What are you currently researching and what is the most significant discovery you’ve made from it? I am currently researching the future of leadership and its implications in entrepreneurship. Our findings indicate that leadership can be significantly enhanced through collaborative efforts between humans and robots propelled by advancements in AI technology. This technological evolution has the potential to become a powerful tool for augmenting leadership capacity, thereby fostering innovative business possibilities at multiple levels within organizations and communities.

If I weren’t a business school professor, I’d be … I would work for a social startup, supporting people within organizations in discovering their purpose and significance and their contributions to the community and society at larger scales.

What do you think makes you stand out as a professor? Respecting everyone is fundamental in fulfilling my role as a professor. I appreciate the distinct needs of my students and all research collaborators, and I consistently learn from each of them. I am grateful for the chance to collaborate closely, which has instilled in me a strong commitment to prioritizing the well-being of others in my academic career. 

One word that describes my first time teaching: Excited and enthusiastic!

Here’s what I wish someone would’ve told me about being a business school professor:Providing unconditional mentoring and developing an inclusive environment open to new insights and diverse opinions.
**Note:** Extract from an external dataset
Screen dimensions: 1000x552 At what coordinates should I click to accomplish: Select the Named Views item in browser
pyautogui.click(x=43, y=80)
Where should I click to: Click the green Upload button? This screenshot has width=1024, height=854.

Professor I most admire and why: Professor Shelley Dionne at Binghamton University and Professor Bor-Shiuan Cheng at National Taiwan University have been great role models for me in understanding the essence of education. They taught me that educators should believe in students and encourage them to reach their full potential.
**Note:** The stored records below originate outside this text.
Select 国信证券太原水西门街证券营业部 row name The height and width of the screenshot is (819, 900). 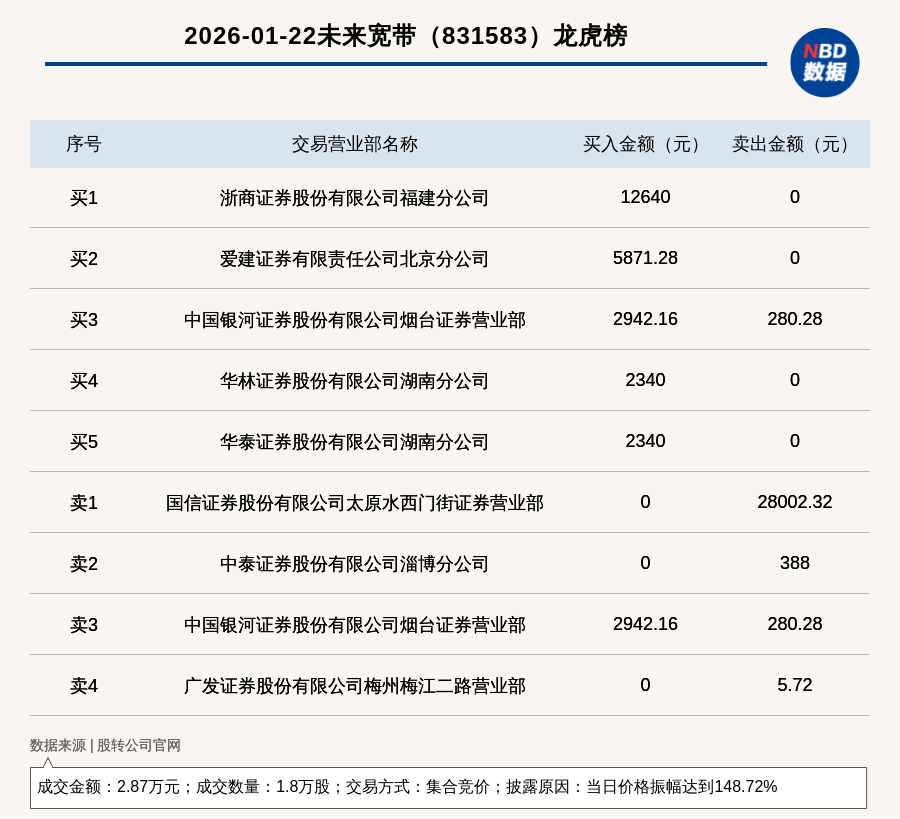pos(354,503)
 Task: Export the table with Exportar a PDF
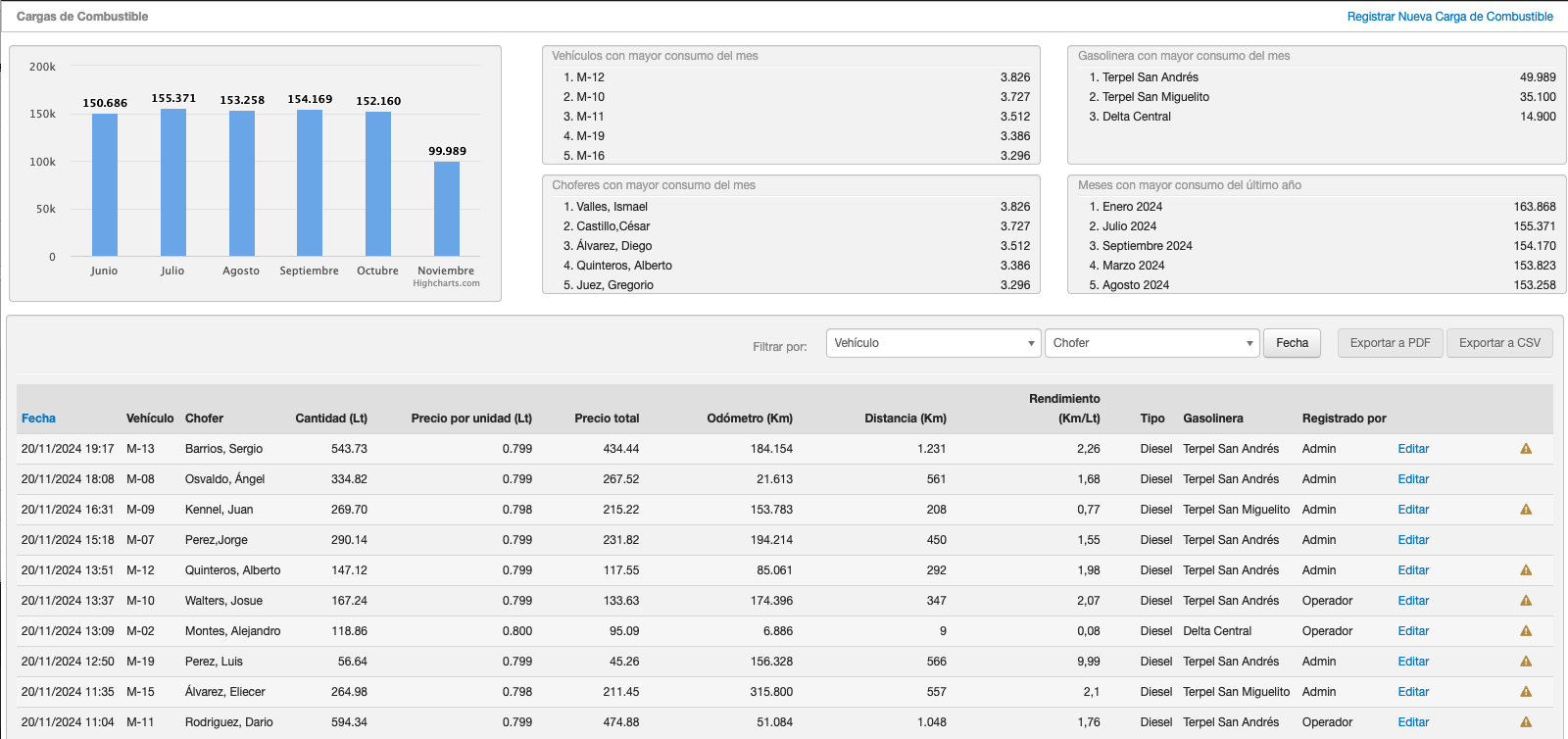coord(1390,343)
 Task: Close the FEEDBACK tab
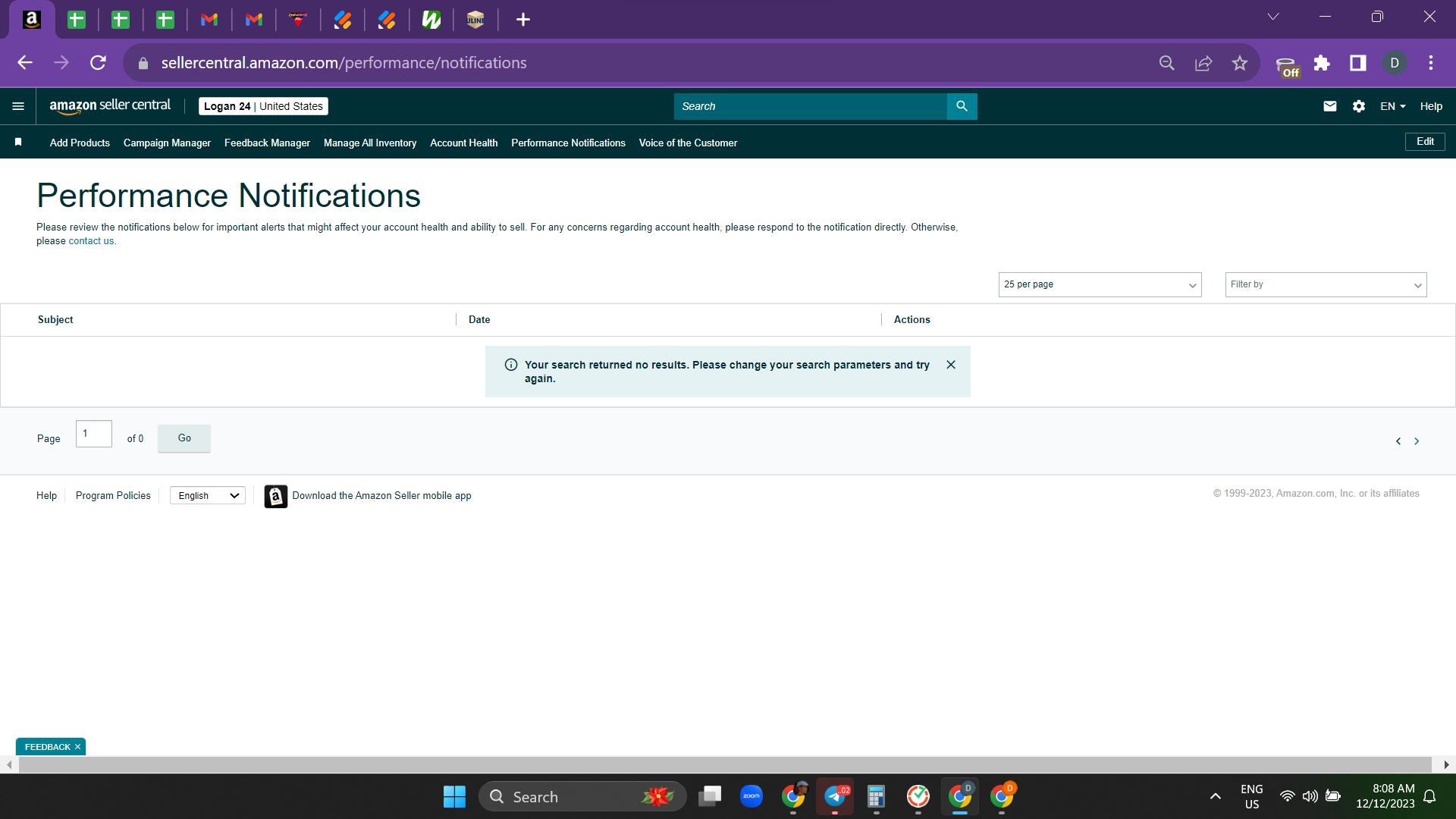[x=77, y=747]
What do you enjoy most about teaching business students? Intellectual conversations and creative problem-solving through group interactions

What is most challenging? Students have diverse needs and motivations for learning, and it takes time to get to know them and identify each individual’s learning requirements.

In one word, describe your favorite type of student: Go-Getter.
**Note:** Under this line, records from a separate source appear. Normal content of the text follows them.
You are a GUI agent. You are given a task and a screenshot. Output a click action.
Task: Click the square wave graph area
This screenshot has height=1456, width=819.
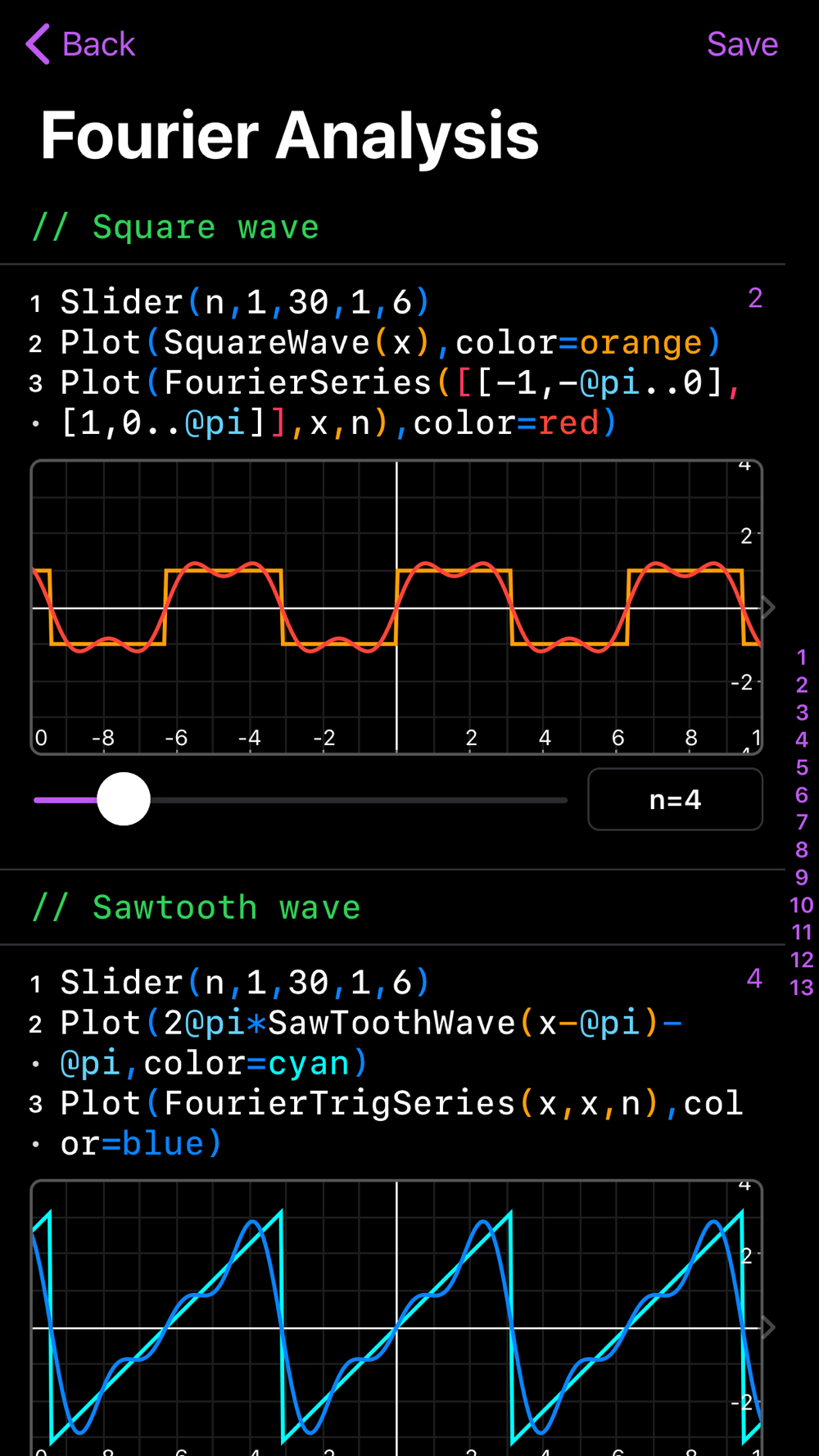396,607
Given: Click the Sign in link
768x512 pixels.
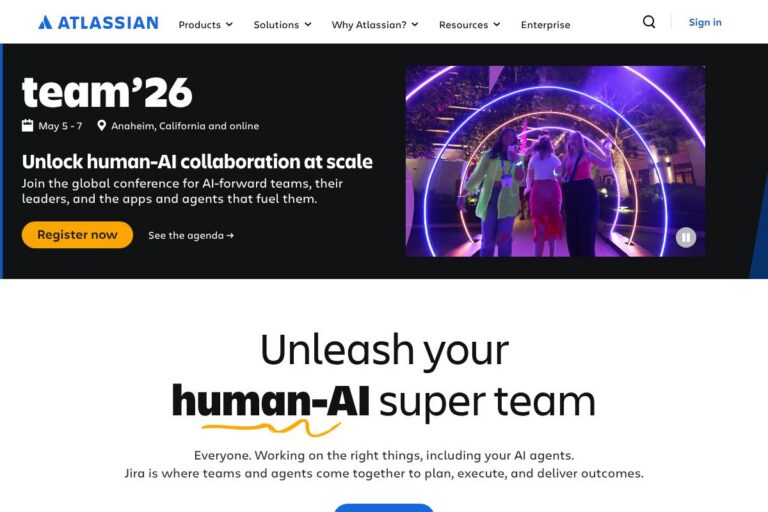Looking at the screenshot, I should coord(705,22).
In one word, describe your least favorite type of student: Self-contented.

When it comes to grading, I think students would describe me as …In terms of grading, students would characterize me as fair and consistent. I set well-defined grading criteria and offer constructive assignment feedback to support students’ learning strategies.


What are your hobbies? Reading and volunteering for nonprofit organizations 

How will you spend your summer? Travel and interact with people from different cultures and backgrounds.

Favorite place(s) to vacation: Pasadena in California, Tokyo in Japan, Taipei in Taiwan, and Lhasa in Tibet.

Favorite book(s): “Atomic Habits” by James Clear & “Novelist as a Vocation” by Haruki Murakami

What is currently your favorite movie and/or show and what is it about the film or program that you enjoy so much? Les Misérables is my favorite show because it portrays the complexity of human nature and emphasizes the potential for redemption, the transformative power of love, and compassion in people’s lives for social justice.

What is your favorite type of music or artist(s) and why? Marcel Duchamp is my favorite artist because he challenged and disrupted traditional norms in art, changing the conversation of what is considered art.


If I had my way, the business school of the future would have much more of this … The future business school would have more emphasis on analytical thinking and adaptability to cope with change.  We need leaders with strong analytical skills to enhance their agility and adaptability. This can help people overcome the disruptions and impacts that technology can bring to our organizations and social systems.

In my opinion, companies and organizations today need to do a better job at …Companies and organizations today need to make more efforts to create inclusive environments that support a diverse range of human capital.

I’m grateful for … I am appreciative of my family’s support in my professional journey. In addition, I am deeply thankful for the chance to collaborate with students throughout my career, as they have been influential in shaping my academic path.